Additional chemistry prefixes motivated by ZINC #562

Open cthoyt opened 1 year ago

cthoyt commented 1 year ago

The ZINC web application lists a huge amount of vendors and catalogs for its chemicals. We could create many new prefixes based on these by following the instructions at https://github.com/biopragmatics/bioregistry/blob/main/docs/CONTRIBUTING.md#content-contribution (either by submitting a new prefix via the GitHub issue tracker's new prefix request form or by making a PR directly).

Example

For example, see the page for caffeine at https://zinc15.docking.org/substances/ZINC000000001084/

Screen Shot 2022-09-14 at 13 46 23
cthoyt commented 1 year ago

@StroemPhi you want to help with this by adding some new prefixes to the bioregistry to better support the chemical sciences?

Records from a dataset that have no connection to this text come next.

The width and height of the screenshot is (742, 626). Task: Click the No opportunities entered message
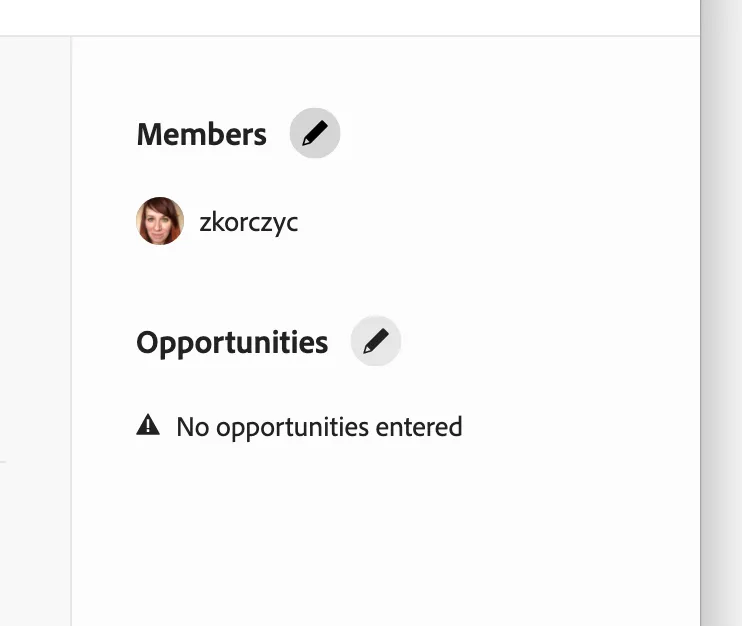pyautogui.click(x=319, y=427)
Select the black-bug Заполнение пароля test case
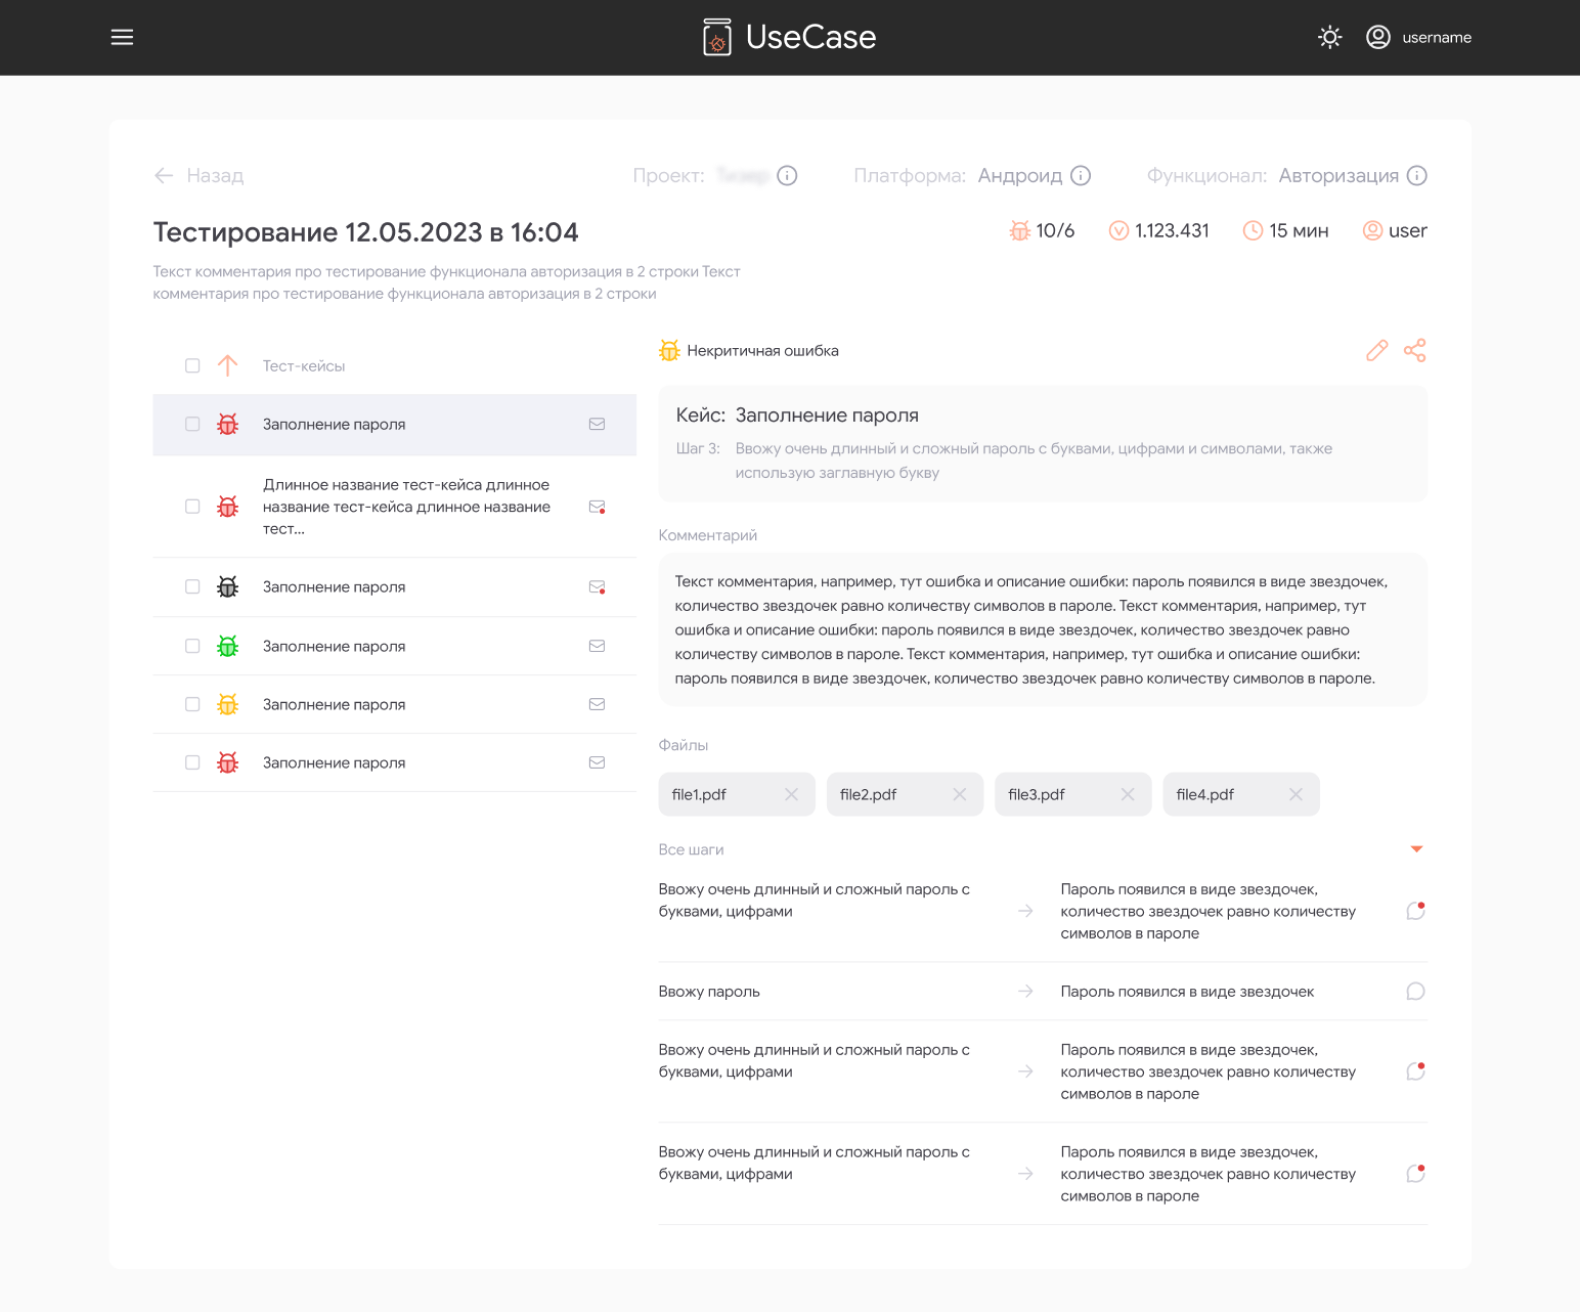 click(x=395, y=587)
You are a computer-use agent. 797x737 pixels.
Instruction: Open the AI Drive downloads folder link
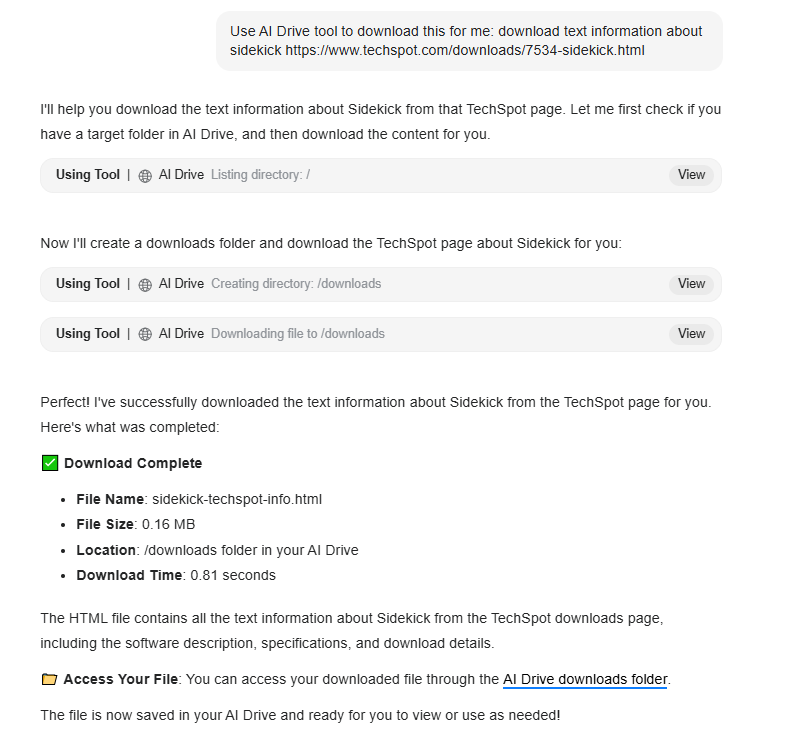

StroemPhi commented 1 year ago

@cthoyt you mean as in using this as the source for the new prefixes that need yet to be added by using the new prefix issue template and then making commits for each ressource listed in this Zinc DB that is not yet in src/bioregistry/data/bioregistry.json?

cthoyt commented 1 year ago

Either would work, but I think the new prefix request form is the best place to start since you don't have to know anything about the actual structure of this JSON document. Is this something you might be interested in doing?

https://github.com/biopragmatics/bioregistry/issues/new?assignees=biopragmatics%2Fbioregistry-reviewers&labels=New%2CPrefix&template=new-prefix.yml&title=Add+prefix+%5BX%5D

Sort of related, I was going to use the ols-client integrations with the TIB and NFDI4chem to assess what prefixes aren't already represented in Bioregistrry which could also prioritize more curation.

StroemPhi commented 1 year ago

I would give it a try for one, let's say TargetMol NP, to see how it works and then I would need to discuss with Oliver how to use Bioregistry in out pipelines and how to prioritize my work time. But if I guess, right and filling out the template properly is all I need to do, I guess helping to add unknown prefixes should be something I can do in between here and there.

cthoyt commented 1 year ago

But if I guess, right and filling out the template properly is all I need to do, I guess helping to add unknown prefixes should be something I can do in between here and there.

That's all we need to keep a healthy community resource! A curation a day keeps the link rot away :)

StroemPhi commented 1 year ago

wrt this example of Caffein in ZINC, what if the associated links don't resolve, as in http://www.prestwickchemical.comprestw-1256/ or https://www.targetmol.com/search?keyword=BBP01882, should such prefixes be ignored?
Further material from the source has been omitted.